### TO-DO ITEM
Extract every line of the following data and reproduce each one with no changes.

### DATA EXCERPTS
————————

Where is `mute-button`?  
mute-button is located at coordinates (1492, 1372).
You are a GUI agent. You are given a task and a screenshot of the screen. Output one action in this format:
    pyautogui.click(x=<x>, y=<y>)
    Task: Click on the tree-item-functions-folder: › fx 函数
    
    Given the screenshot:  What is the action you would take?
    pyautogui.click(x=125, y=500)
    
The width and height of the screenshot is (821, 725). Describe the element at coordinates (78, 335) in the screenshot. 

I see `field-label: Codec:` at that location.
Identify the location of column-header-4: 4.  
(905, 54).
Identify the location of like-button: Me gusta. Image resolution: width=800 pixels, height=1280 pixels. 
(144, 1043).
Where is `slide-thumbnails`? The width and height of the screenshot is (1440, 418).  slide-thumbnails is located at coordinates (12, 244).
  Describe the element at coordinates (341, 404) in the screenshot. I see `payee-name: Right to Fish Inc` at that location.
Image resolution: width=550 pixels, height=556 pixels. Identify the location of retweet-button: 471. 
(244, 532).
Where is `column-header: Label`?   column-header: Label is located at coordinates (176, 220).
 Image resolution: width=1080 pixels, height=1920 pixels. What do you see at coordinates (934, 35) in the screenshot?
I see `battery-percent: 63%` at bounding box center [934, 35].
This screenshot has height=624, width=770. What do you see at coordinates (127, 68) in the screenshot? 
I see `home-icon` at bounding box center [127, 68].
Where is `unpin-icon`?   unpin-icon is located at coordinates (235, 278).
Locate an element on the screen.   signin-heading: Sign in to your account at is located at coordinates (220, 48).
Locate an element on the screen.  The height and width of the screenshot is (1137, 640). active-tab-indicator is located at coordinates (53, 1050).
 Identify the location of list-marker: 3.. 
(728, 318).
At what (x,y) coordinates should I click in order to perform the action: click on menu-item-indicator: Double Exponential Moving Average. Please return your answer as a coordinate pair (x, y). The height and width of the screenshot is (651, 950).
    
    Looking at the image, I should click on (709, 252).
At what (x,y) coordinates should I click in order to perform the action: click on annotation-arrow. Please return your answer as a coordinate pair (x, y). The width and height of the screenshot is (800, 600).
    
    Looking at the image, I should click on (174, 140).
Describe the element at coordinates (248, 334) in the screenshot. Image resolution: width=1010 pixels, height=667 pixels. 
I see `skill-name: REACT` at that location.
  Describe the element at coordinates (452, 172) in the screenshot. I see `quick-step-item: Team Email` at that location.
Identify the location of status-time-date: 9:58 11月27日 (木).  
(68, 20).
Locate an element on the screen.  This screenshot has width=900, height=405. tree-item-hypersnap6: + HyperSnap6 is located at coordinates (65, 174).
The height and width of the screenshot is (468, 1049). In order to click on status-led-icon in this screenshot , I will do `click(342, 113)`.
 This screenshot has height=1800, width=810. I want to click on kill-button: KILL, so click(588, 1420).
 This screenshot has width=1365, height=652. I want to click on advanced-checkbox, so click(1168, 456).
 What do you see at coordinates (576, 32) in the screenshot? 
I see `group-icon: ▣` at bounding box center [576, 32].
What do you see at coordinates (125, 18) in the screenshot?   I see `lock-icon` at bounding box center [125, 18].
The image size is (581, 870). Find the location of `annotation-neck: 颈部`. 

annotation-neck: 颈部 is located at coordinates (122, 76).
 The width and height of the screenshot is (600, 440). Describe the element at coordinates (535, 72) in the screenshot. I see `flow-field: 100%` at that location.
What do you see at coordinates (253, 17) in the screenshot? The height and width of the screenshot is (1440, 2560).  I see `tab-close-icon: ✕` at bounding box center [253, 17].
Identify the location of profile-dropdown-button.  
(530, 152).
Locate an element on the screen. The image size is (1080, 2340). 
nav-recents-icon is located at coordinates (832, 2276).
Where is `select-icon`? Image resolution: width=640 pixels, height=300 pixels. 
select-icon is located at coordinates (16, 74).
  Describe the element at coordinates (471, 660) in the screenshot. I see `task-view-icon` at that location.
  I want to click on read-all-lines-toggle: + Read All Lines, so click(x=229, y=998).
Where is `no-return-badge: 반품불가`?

————————

### EXPECTED ANSWER
Where is `mute-button`?  
mute-button is located at coordinates (1492, 1372).
You are a GUI agent. You are given a task and a screenshot of the screen. Output one action in this format:
    pyautogui.click(x=<x>, y=<y>)
    Task: Click on the tree-item-functions-folder: › fx 函数
    
    Given the screenshot:  What is the action you would take?
    pyautogui.click(x=125, y=500)
    
The width and height of the screenshot is (821, 725). Describe the element at coordinates (78, 335) in the screenshot. 

I see `field-label: Codec:` at that location.
Identify the location of column-header-4: 4.  
(905, 54).
Identify the location of like-button: Me gusta. Image resolution: width=800 pixels, height=1280 pixels. 
(144, 1043).
Where is `slide-thumbnails`? The width and height of the screenshot is (1440, 418).  slide-thumbnails is located at coordinates (12, 244).
  Describe the element at coordinates (341, 404) in the screenshot. I see `payee-name: Right to Fish Inc` at that location.
Image resolution: width=550 pixels, height=556 pixels. Identify the location of retweet-button: 471. 
(244, 532).
Where is `column-header: Label`?   column-header: Label is located at coordinates (176, 220).
 Image resolution: width=1080 pixels, height=1920 pixels. What do you see at coordinates (934, 35) in the screenshot?
I see `battery-percent: 63%` at bounding box center [934, 35].
This screenshot has height=624, width=770. What do you see at coordinates (127, 68) in the screenshot? 
I see `home-icon` at bounding box center [127, 68].
Where is `unpin-icon`?   unpin-icon is located at coordinates (235, 278).
Locate an element on the screen.   signin-heading: Sign in to your account at is located at coordinates (220, 48).
Locate an element on the screen.  The height and width of the screenshot is (1137, 640). active-tab-indicator is located at coordinates (53, 1050).
 Identify the location of list-marker: 3.. 
(728, 318).
At what (x,y) coordinates should I click in order to perform the action: click on menu-item-indicator: Double Exponential Moving Average. Please return your answer as a coordinate pair (x, y). The height and width of the screenshot is (651, 950).
    
    Looking at the image, I should click on (709, 252).
At what (x,y) coordinates should I click in order to perform the action: click on annotation-arrow. Please return your answer as a coordinate pair (x, y). The width and height of the screenshot is (800, 600).
    
    Looking at the image, I should click on (174, 140).
Describe the element at coordinates (248, 334) in the screenshot. Image resolution: width=1010 pixels, height=667 pixels. 
I see `skill-name: REACT` at that location.
  Describe the element at coordinates (452, 172) in the screenshot. I see `quick-step-item: Team Email` at that location.
Identify the location of status-time-date: 9:58 11月27日 (木).  
(68, 20).
Locate an element on the screen.  This screenshot has width=900, height=405. tree-item-hypersnap6: + HyperSnap6 is located at coordinates (65, 174).
The height and width of the screenshot is (468, 1049). In order to click on status-led-icon in this screenshot , I will do `click(342, 113)`.
 This screenshot has height=1800, width=810. I want to click on kill-button: KILL, so click(588, 1420).
 This screenshot has width=1365, height=652. I want to click on advanced-checkbox, so click(1168, 456).
 What do you see at coordinates (576, 32) in the screenshot? 
I see `group-icon: ▣` at bounding box center [576, 32].
What do you see at coordinates (125, 18) in the screenshot?   I see `lock-icon` at bounding box center [125, 18].
The image size is (581, 870). Find the location of `annotation-neck: 颈部`. 

annotation-neck: 颈部 is located at coordinates (122, 76).
 The width and height of the screenshot is (600, 440). Describe the element at coordinates (535, 72) in the screenshot. I see `flow-field: 100%` at that location.
What do you see at coordinates (253, 17) in the screenshot? The height and width of the screenshot is (1440, 2560).  I see `tab-close-icon: ✕` at bounding box center [253, 17].
Identify the location of profile-dropdown-button.  
(530, 152).
Locate an element on the screen. The image size is (1080, 2340). 
nav-recents-icon is located at coordinates (832, 2276).
Where is `select-icon`? Image resolution: width=640 pixels, height=300 pixels. 
select-icon is located at coordinates (16, 74).
  Describe the element at coordinates (471, 660) in the screenshot. I see `task-view-icon` at that location.
  I want to click on read-all-lines-toggle: + Read All Lines, so click(x=229, y=998).
Where is `no-return-badge: 반품불가`?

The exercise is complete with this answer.